If I was the mother of a Marine right now, I’d feel nothing but extreme relief every time President Trump exposed the F.P. experts in D.C. as the buffoons they are. But what about those of us with kids who would serve 5, 10, or 15 years from now? Will they serve under some bleak socialist regime? Under President Pete Buttigieg? President Ilhan Omar? President For Life Her Excellency Alyssa Milano? Will they be as careful with American lives and limbs and flesh as Trump has been?
And what about the Republicans? President Nikki Haley? She’d be very happy to show the world how tough a woman can be. That was Hillary’s problem, too (among a few others). Ah, but a President Pence! He’d be wise about using force, yes? A NeverTrump guy I know recently tried to convince me that impeachment would be for the best. “Come on—imagine how much Pence could get done in a year!”
Now, that’s a terrifying thought.
When I see the heat Trump gets for a minor withdrawal, or when he calls off the jets in midair, forcing them to return to base with payloads intact, the stern-faced guys with the little medals on their shirts excoriate him for “disengagement” and “isolationism.” That’s my proof that the relative peace we enjoy today is just a short pause in the death toll. A dip in the bar graph. More blown limbs and cratered futures lie ahead.
This is why I urgently seek out those wise soothsayers who can show me a glimpse of the decade to come. Why else care so much about politics and the turn of the screws, other than to try and see what landscape awaits future soldiers? Is it a charred, smoking hellscape, or a verdant valley of peace? What nightmare slouches our way?

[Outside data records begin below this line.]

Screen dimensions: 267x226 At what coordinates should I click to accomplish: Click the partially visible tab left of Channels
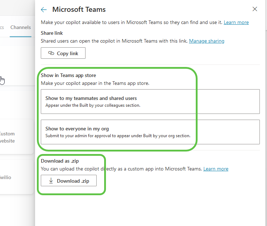point(2,27)
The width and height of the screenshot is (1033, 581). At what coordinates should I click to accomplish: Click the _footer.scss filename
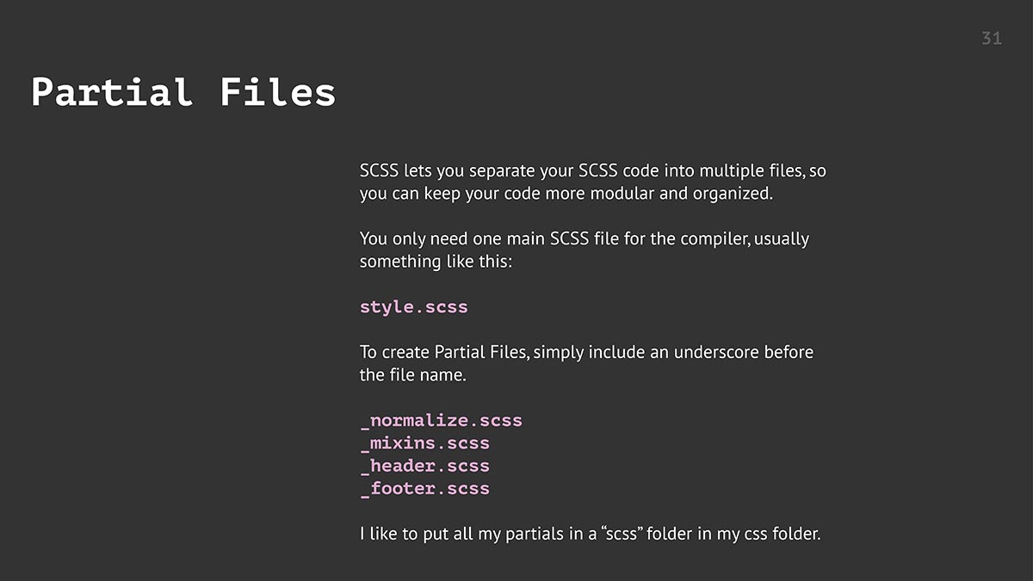[424, 488]
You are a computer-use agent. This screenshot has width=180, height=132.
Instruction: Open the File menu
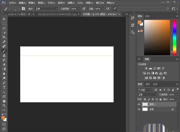(12, 3)
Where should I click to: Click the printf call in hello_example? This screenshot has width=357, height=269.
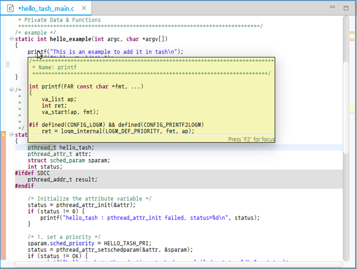click(x=37, y=52)
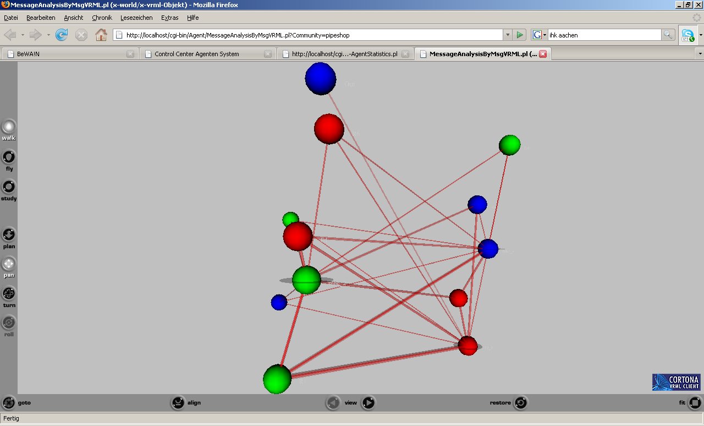Open the Lesezeichen menu
Image resolution: width=704 pixels, height=426 pixels.
pyautogui.click(x=136, y=18)
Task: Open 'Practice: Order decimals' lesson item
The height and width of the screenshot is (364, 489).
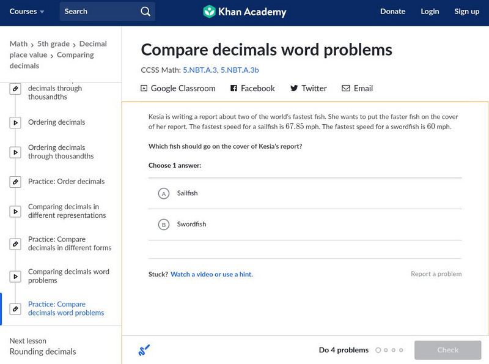Action: (x=66, y=182)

I need to know this before I hand a child to the generals. I demand to know this.
Let’s check in with some thought leaders and see if they have any predictions! Mainstream conservatives, what say you?

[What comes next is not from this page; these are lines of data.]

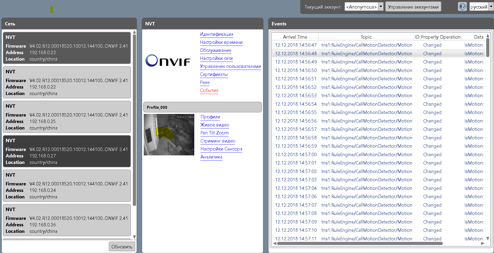Go to Настройки сети link
The image size is (494, 253).
tap(216, 58)
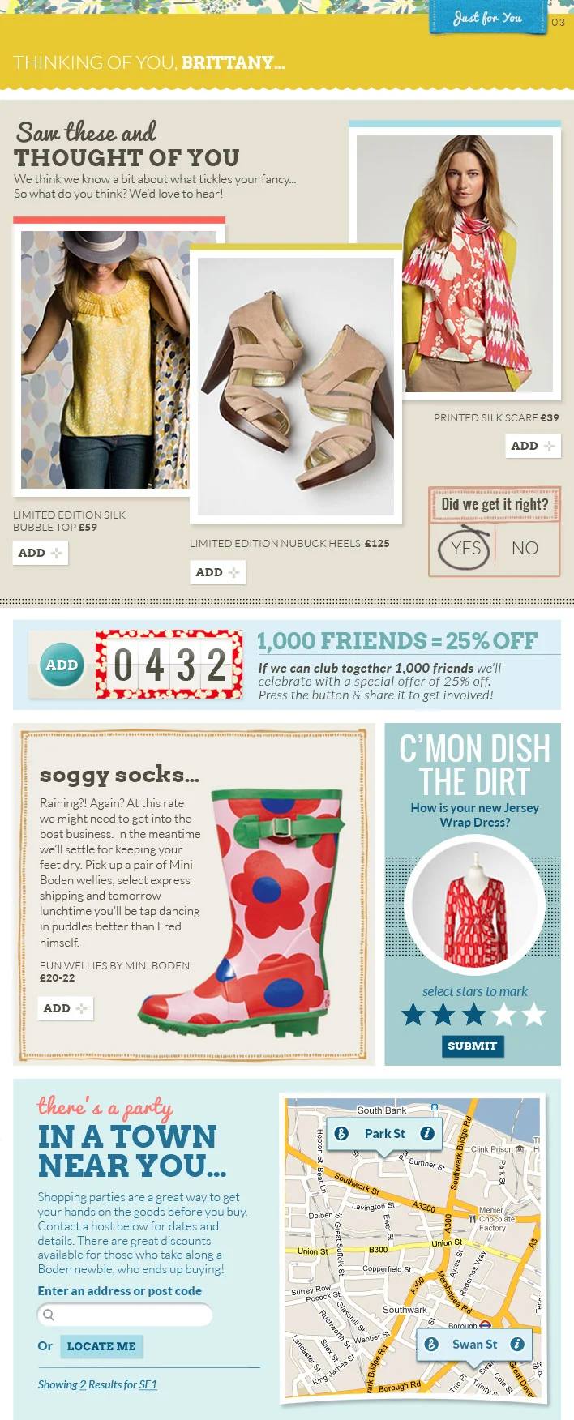The height and width of the screenshot is (1420, 574).
Task: Add the Printed Silk Scarf
Action: pyautogui.click(x=533, y=446)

“Our military planners foresee a few more decades in Syria, maybe Yemen next. We can have your boys liberate the Crimea, Iran, NoKo, and Hong Kong and be home in time for supper. We’ll whip ‘em by Christmas, latest.”
Democrats, any thoughts?
“Cisgendered youth assigned male at birth will be permitted two choices in GreeNewMerica: they can be throupled and humiliated by wives liberated from patriarchal marital bonds, or enjoy virtue-signaling marriages to transwomen. Transwoman marriage will come with some exciting tax credits and special privileges that allow you to skip to the front of the bread line (gluten-free bread lines coming soon)!”
Yikes! Well, maybe the good Christian peeps have better ideas?

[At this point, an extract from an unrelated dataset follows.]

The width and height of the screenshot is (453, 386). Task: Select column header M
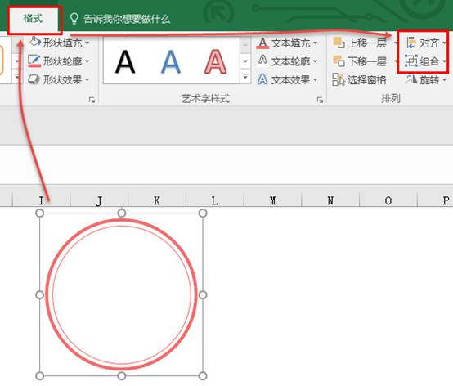[x=272, y=200]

“Send them to the seminary! We need more priests! Don’t worry, we just installed new locks in the seminarians’ quarters. Father McGropington will no longer be a problem, we can assure you.”
Med school? Get woke.
Law school? Go broke.
Seminary? Get poked.
I’m not a pacifist—hardly, dude. I want every American armed to the teeth. When the Chinese submersibles land on Will Rogers Beach and platoons of amphibious soldiers start marching east on Wilshire Boulevard, yes, we’ll haul out the hardware and take covering positions.
Until then, the U.S. military will not get to load their cannons with my handsome boys.